Por el contenido, parecía un grupo de creyentes rezando.

En ese momento, las puertas cerradas de la iglesia se abrieron lentamente desde dentro.

Detrás apareció una mujer de mediana edad vestida como monja.

Parecía tener poco más de cincuenta años.

Su rostro era muy delgado, con arrugas visibles en la frente y las comisuras de los ojos.

La piel era amarillenta.

Sin embargo, sus ojos verde esmeralda parecían especialmente vivaces.

Recorrió al grupo con la mirada.

Se detuvo dos segundos sobre Liu Qingzhi.

También observó brevemente a Huo Lin.

Después preguntó lentamente:

—¿Son supervivientes del tren NR?

Xiao Xiangyang quedó algo sorprendido.

Que Liang Man hubiera reconocido su procedencia podía entenderse.

Pero ¿cómo era posible que aquella monja también los identificara con una sola mirada?

Terminó diciendo exactamente aquella duda en voz alta.

La monja vestida de negro sonrió ligeramente.

Con una voz seca pero tranquila, explicó:

—Conozco prácticamente a todos los supervivientes de esta zona. Son los creyentes más devotos. Ustedes son rostros desconocidos y, además, esta hora coincide aproximadamente con el periodo en que el tren NR suele pasar por aquí. No es difícil de adivinar.

Después se hizo ligeramente a un lado, permitiendo que la luz interior saliera con mayor claridad.

—¿Quieren entrar a descansar? Que las sagradas plegarias protejan a todos los supervivientes.

Su tono era amable y amistoso.

La sonrisa en su rostro transmitía algo solemne y maternal.

Zhao Jiayan no se movió.

Miró hacia Liu Qingzhi.

Claramente pensaba seguir su decisión.

Los demás integrantes del equipo A ya estaban acostumbrados a que su supuesto capitán obedeciera a Liu Qingzhi.

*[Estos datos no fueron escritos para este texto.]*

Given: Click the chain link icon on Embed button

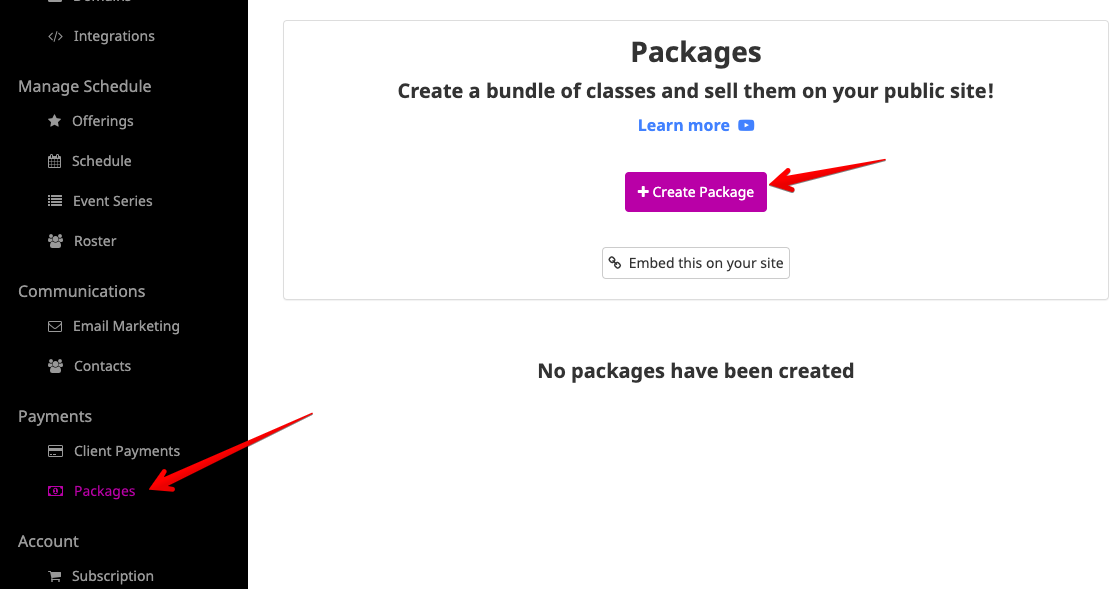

Huo Zheng y los otros cuatro también miraron hacia él.

Al ver que todos habían depositado la decisión en Liu Qingzhi, la monja sonrió suavemente hacia él.

—Parece que todos han dejado la decisión en manos de este hermoso muchacho.

Liu Qingzhi levantó los ojos y sostuvo su mirada.

Los ojos de la mujer eran de un verde oscuro y profundo.

Cuando sonreía, parecían la superficie de un lago agitada por ondas suaves.

Liu Qingzhi la observó durante unos instantes.

Después su mirada pasó por encima de ella y se dirigió hacia el interior.

El gran salón de la iglesia era espacioso y luminoso.

La luz era suave.

Transmitía una sensación de serenidad profunda y distante.

Como la puerta estaba abierta, los cánticos del interior se escuchaban con mucha más claridad.

El aroma a velas e incienso también se volvió más intenso.

Liu Qingzhi apartó la mirada.

Tras pensar brevemente, dijo:

—Entremos.

Hizo una pausa.

Y añadió deliberadamente:

—Manténganse atentos.

Algo pasó rápidamente por el fondo de los ojos de la monja.

Desapareció en un instante.

Los ocho integrantes restantes del equipo A y los cinco de Huo Zheng, trece personas en total, entraron en la iglesia.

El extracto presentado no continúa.